◆ **WHAT THIS TASK INVOLVES**
Write out exactly the lines between the line containing "Viewport: 999px width, 561px" and the end of the records, counting both ends, and leave out all pictures.

◆ **DATASET EXCERPTS**
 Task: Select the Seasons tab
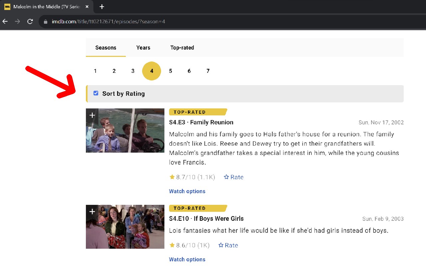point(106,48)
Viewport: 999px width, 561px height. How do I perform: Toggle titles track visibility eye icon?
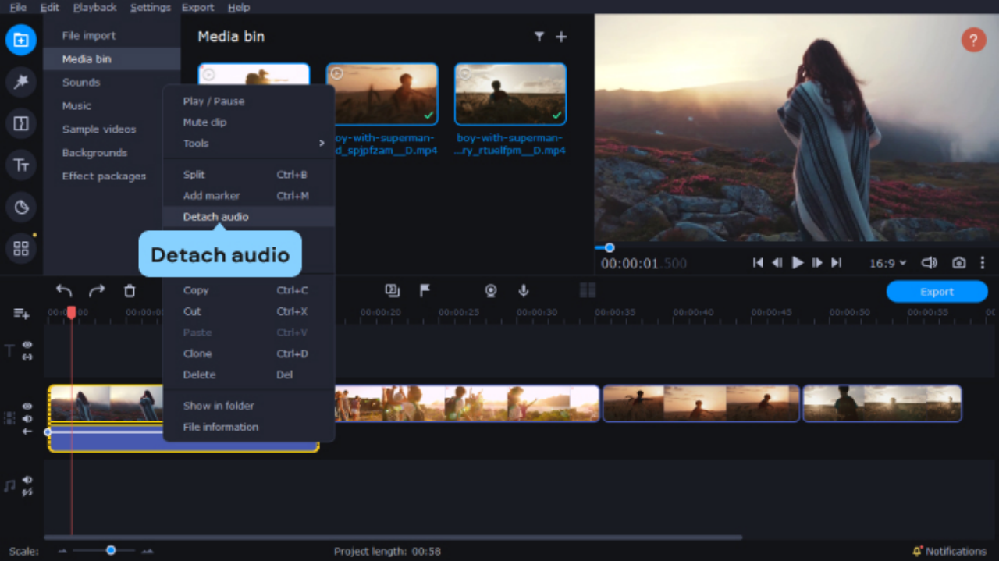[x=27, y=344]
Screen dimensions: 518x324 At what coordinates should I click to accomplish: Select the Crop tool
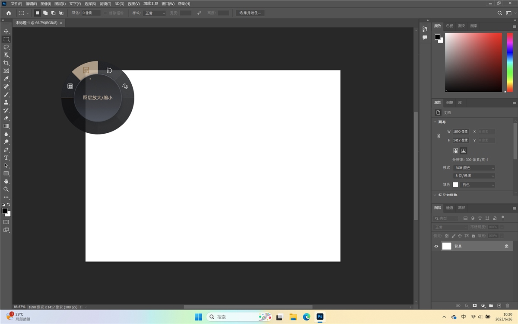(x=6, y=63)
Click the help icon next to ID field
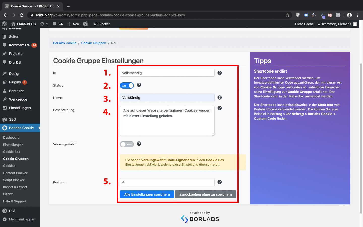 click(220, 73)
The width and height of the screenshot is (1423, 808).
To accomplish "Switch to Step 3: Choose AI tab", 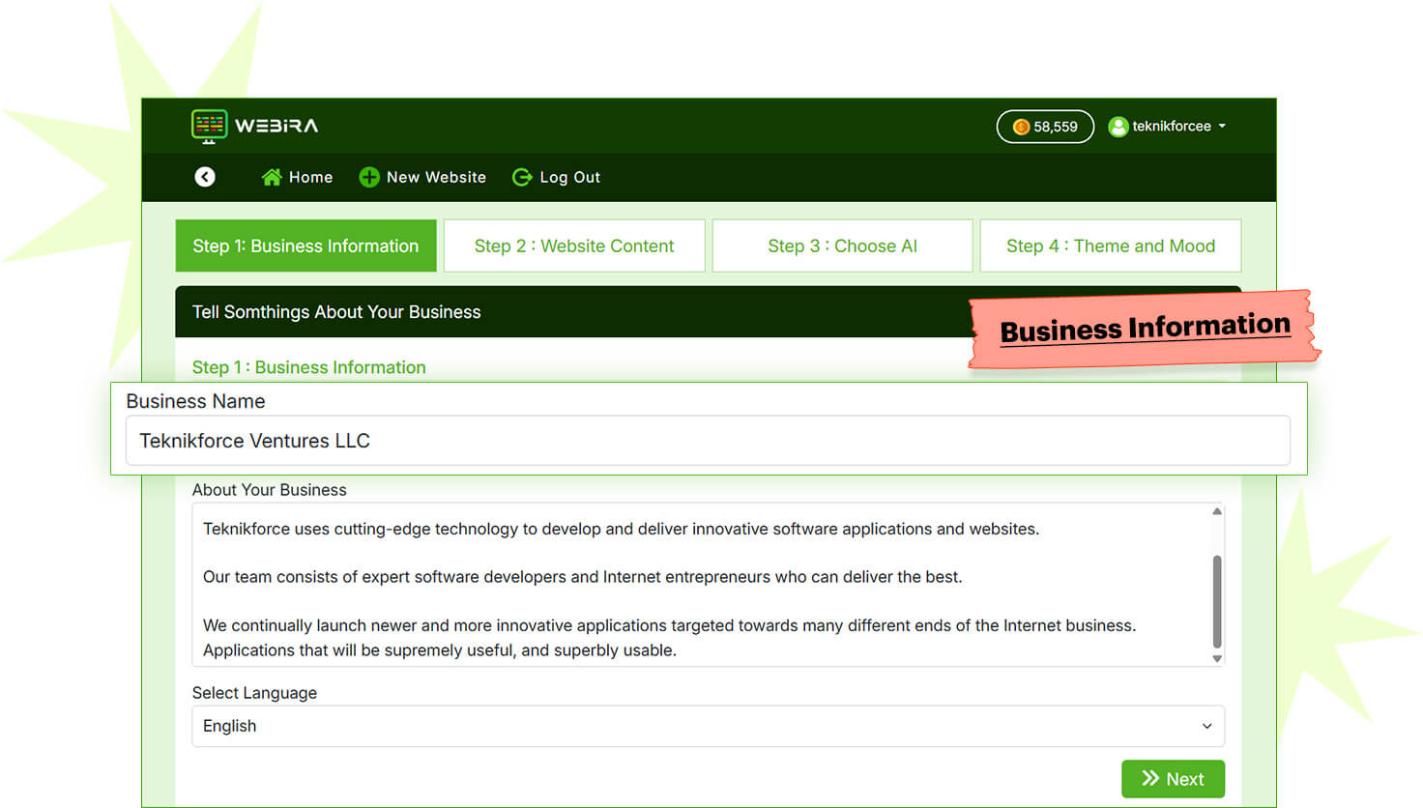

◆ **THE ANSWER**
Viewport: 999px width, 561px height. How do I perform: Toggle titles track visibility eye icon?
[x=27, y=344]
Screen dimensions: 518x324 At what coordinates should I click to accomplish: Select the Crop tool
(x=6, y=63)
Click the help icon next to ID field
 click(220, 73)
The width and height of the screenshot is (1423, 808).
To accomplish "Switch to Step 3: Choose AI tab", 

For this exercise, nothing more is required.